Reconstructiong lammsdata file using topo tools

Hello lammps users,

I am trying to use topo tools to create a lammps data files for my simulation. To start with, I checked whether I could reproduce a lammpsdata file (say data.foo) which I have obtained previously by using amb2lmp.

I proceeded as follows.

Start vmd

  1. Load data.foo into vmd (topo read lammpsdata data.foo)
  2. Created a psf file from data.foo by using the command animate write psf data.psf
  3. Delete the molecule, data.foo that was loaded in vmd and make sure no other molecule is loaded in vmd.
  4. Load data.psf and load the pdb file of the molecule into the psf file. (This is to prevent vmd from defining its own bonds based on distance, otherwise pdb file would be enough). Before loading the pdb file I changed the column of atom names in the pdbfile to atom types corresponding to the amber forcefield.
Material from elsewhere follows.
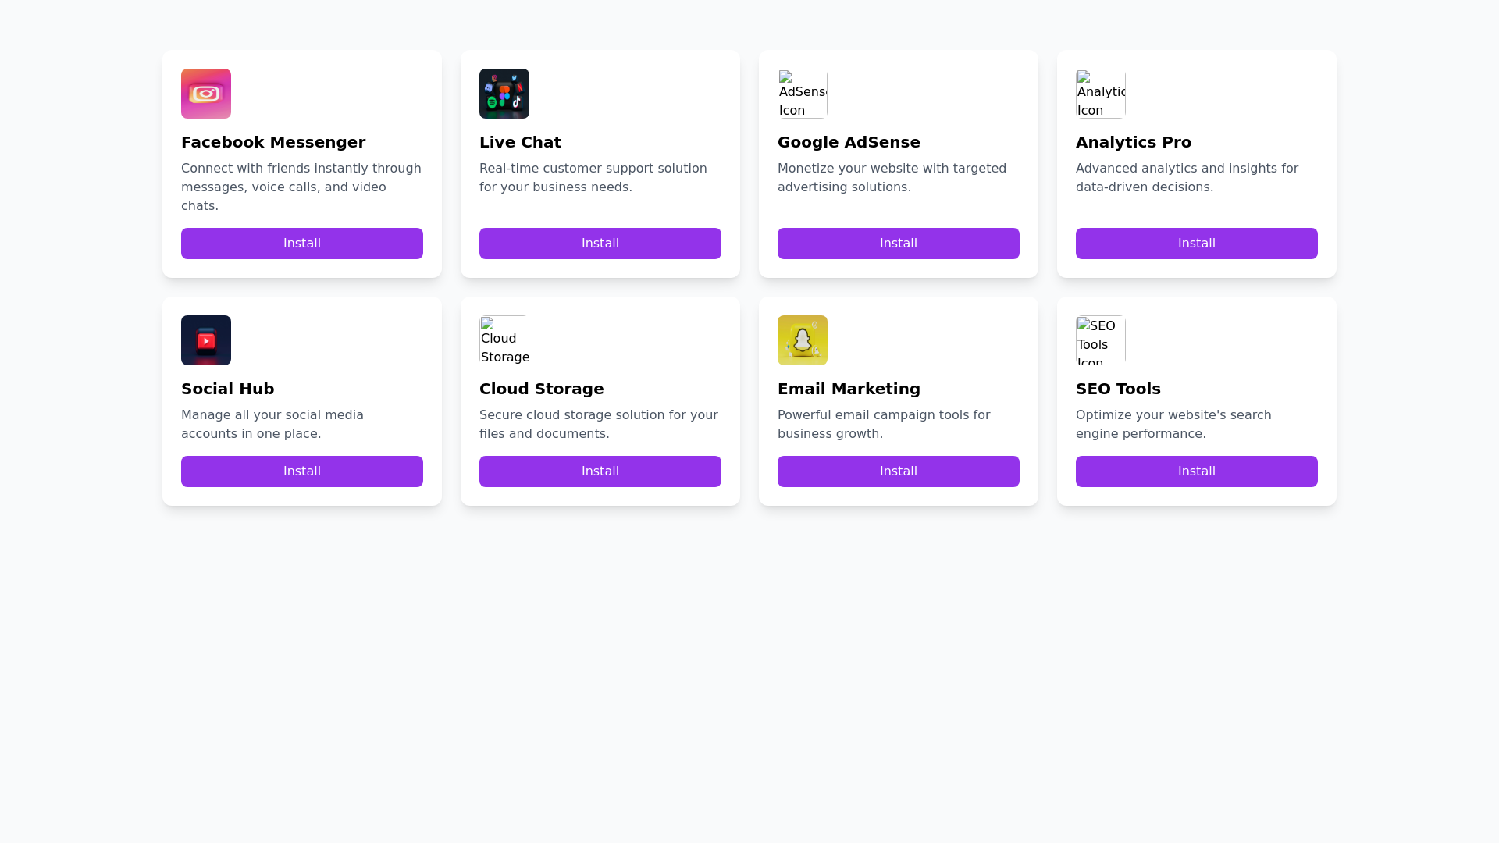
Task: Install the SEO Tools app
Action: point(1196,471)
This is because topo retypebonds (the command which I am going to use later) by default uses atom names to create atom types, i.e., if there n atoms and if one does not assign atom types and uses the command topo retypebonds it creates n-1 bondtypes.
  5. Issue the following commands sequentially in tkconsole of vmd
    topo retypebonds, topo guessangles, topoguessdihedrals, topowritelammpsdata data.foo_topo.

The result is.

data.foo (from amb2lmp)

75 atoms
74 bonds
138 angles
228 dihedrals
0 impropers

6 atom types
6 bond types
12 angle types
10 dihedral types

data.foo_topo (by using topo tools)

75 atoms
74 bonds
138 angles
174 dihedrals
0 impropers
6 atom types
6 bond types
12 angle types
15 dihedral type

Remarks:
I tried the same procedure for a small molecule (ethane). I was able to reproduce the data file using topo tools.
I am not concerned about the Force parameters which I am planning to use from gaff.lt (moltemplate) or gaff.dat (ambertools)
For large molecules, the number of dihedrals and the dihedral types alone don’t match.

Questions:

  1. Am I making a mistake in the above procedure for creating data file using topo tools ?
  2. I do not know why the data is inconsistent with the dihedrals and the dihedral types alone ?
  3. I have seen a similar post discussing this issue
    http://sourceforge.net/p/lammps/mailman/message/26952647/
    Dr. Axel you mentioned about a template approach in this post. Can you please elaborate on that if you do not find fault in my approach listed above ?

Hello lammps users,

I am trying to use topo tools to create a lammps data files for my
simulation. To start with, I checked whether I could reproduce a lammpsdata
file (say data.foo) which I have obtained previously by using amb2lmp.

I proceeded as follows.

Start vmd
1. Load data.foo into vmd (topo read lammpsdata data.foo)
1. Created a psf file from data.foo by using the command animate write psf
data.psf
2. Delete the molecule, data.foo that was loaded in vmd and make sure no
other molecule is loaded in vmd.
3. Load data.psf and load the pdb file of the molecule into the psf file.
(This is to prevent vmd from defining its own bonds based on distance,
otherwise pdb file would be enough). Before loading the pdb file I changed
the column of atom names in the pdbfile to atom types corresponding to the
amber forcefield. This is because topo retypebonds (the command which I am
going to use later) by default uses atom names to create atom types, i.e.,
if there n atoms and if one does not assign atom types and uses the command
topo retypebonds it creates n-1 bondtypes.
4. Issue the following commands sequentially in tkconsole of vmd
topo retypebonds, topo guessangles, topoguessdihedrals, topowritelammpsdata
data.foo_topo.

The result is.

data.foo (from amb2lmp)

75 atoms
74 bonds
138 angles
228 dihedrals
0 impropers

6 atom types
6 bond types
12 angle types
10 dihedral types

data.foo_topo (by using topo tools)

75 atoms
74 bonds
138 angles
174 dihedrals
0 impropers
6 atom types
6 bond types
12 angle types
15 dihedral type

Remarks:
I tried the same procedure for a small molecule (ethane). I was able to
reproduce the data file using topo tools.
I am not concerned about the Force parameters which I am planning to use
from gaff.lt (moltemplate) or gaff.dat (ambertools)
For large molecules, the number of dihedrals and the dihedral types alone
don't match.

Questions:

1. Am I making a mistake in the above procedure for creating data file using
topo tools ?

this is not the right question to ask. what you need to ask yourself
are two other questions:
1. did topotools do what is promises to do (and i don't see any
indication it didn't)?
2. why do those two approaches result in different topology data?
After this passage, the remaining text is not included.